Akatsuki — the name means "dawn" in Japanese — had a rocky start. Its first attempt to go into orbit around Venus in 2010 failed. However, a second try in 2015 was successful, and allowed investigators to do some of the science they had originally planned for the planet. However, two infrared cameras were disabled in December 2016 due to unstable power consumption.
Japanese space exploration history
Japan has enjoyed several successes in three decades of space exploration, first with the Institute of Space and Astronautical Science (ISAS) and later with the Japanese Aerospace Exploration Agency (JAXA). ISAS was previously its own agency, but became a division of JAXA in 2003).
Under ISAS, two probes, the Suisei and the Sagigake, flew by Halley's Comet in 1986. The two spacecraft were targeted to fly by other comets as well, but the missions did not complete either because of lack of fuel (Suisei) or lost contact (Sakigake). Under JAXA, the Hayabusa mission, from 2005 to 2010, returned samples from an asteroid, 25143 Itokawa.
JAXA also flew the Ikaros solar sail testing mission successfully in 2010, as well as Kaguya, a mission to the moon, from 2007 to 2009. Hayabusa 2 launched in 2014. Its mission is to return samples from another asteroid, 162173 Ryugu. The spacecraft is expected to arrive in 2018.
The only other Japanese planetary mission flown to date is Nozomi, which was supposed to go into orbit around Mars in 2004. The spacecraft failed to achieve orbit and did a flyby instead. However, JAXA is a partner with the European Space Agency on the BepiColombo mission, which is expected to launch in 2018 for Mercury. JAXA's contribution to the mission is the Mercury Magnetospheric Orbiter, which will study the atmosphere, planetary magnetic field, solar wind and dust.
In crewed spaceflight, Mamoru Mohri was the first Japanese astronaut to fly in 1992, aboard the U.S. space shuttle Endeavour for mission STS-47. JAXA has an active astronaut corps and has flown approximately 20 missions to date. Since 2011, Japanese astronauts have done long-term missions aboard the International Space Station approximately once per year.

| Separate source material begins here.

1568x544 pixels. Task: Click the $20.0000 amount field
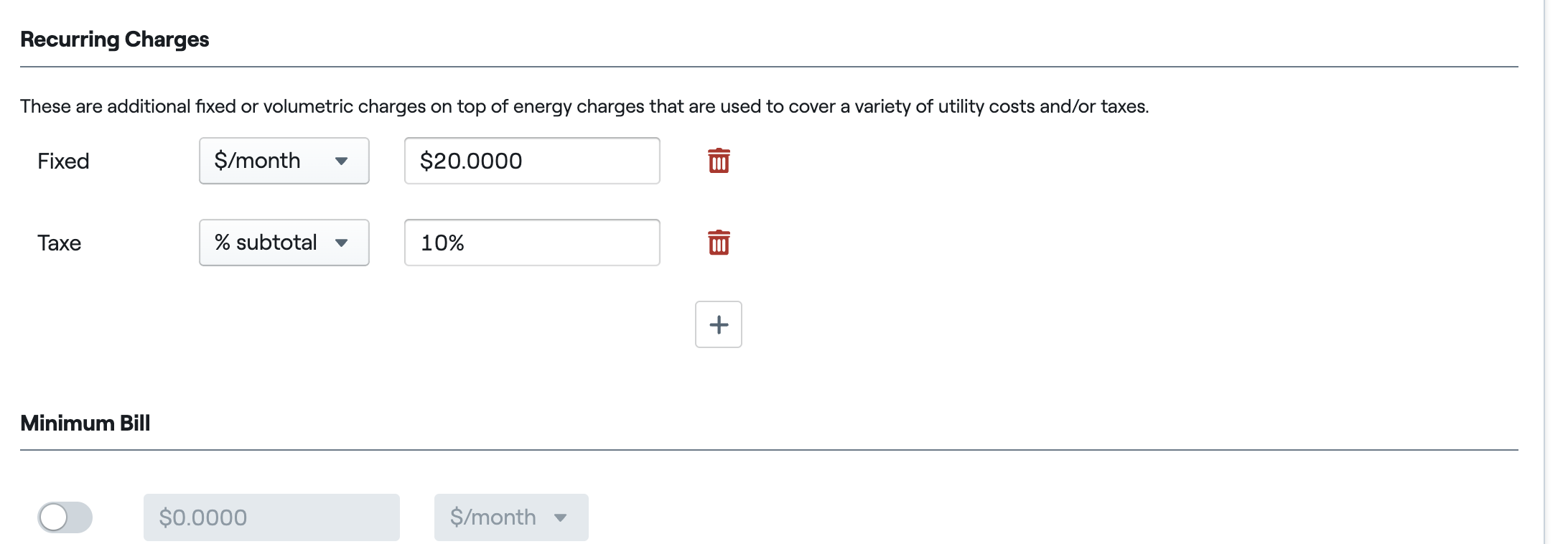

Akatsuki launch, failed flyby and recovery
Akatsuki, also known as Venus Climate Orbiter and Planet-C, launched from Japan's Tanegashima Space Center on May 20, 2010, a few days after its scheduled departure due to a weather delay. (The solar sailing mission Ikaros rode along on the same rocket.) On Dec. 7 of that year, Akatuski's main engine fired to start orbital insertion around Venus. The main engine only fired for three minutes, far less than the 12 minutes needed to achieve orbit. Officials were concerned when comparing Akatsuki to the failure of Nozomi, their only other planetary mission, just seven years before.
"Our score is zero wins, two losses," Takehiko Satoh, of the Japan Aerospace Exploration Agency (JAXA), told Space.com at the 2010 fall meeting of the American Geophysical Union. "We have to be more conservative to plan our next planetary mission, so it will never fail in any aspect."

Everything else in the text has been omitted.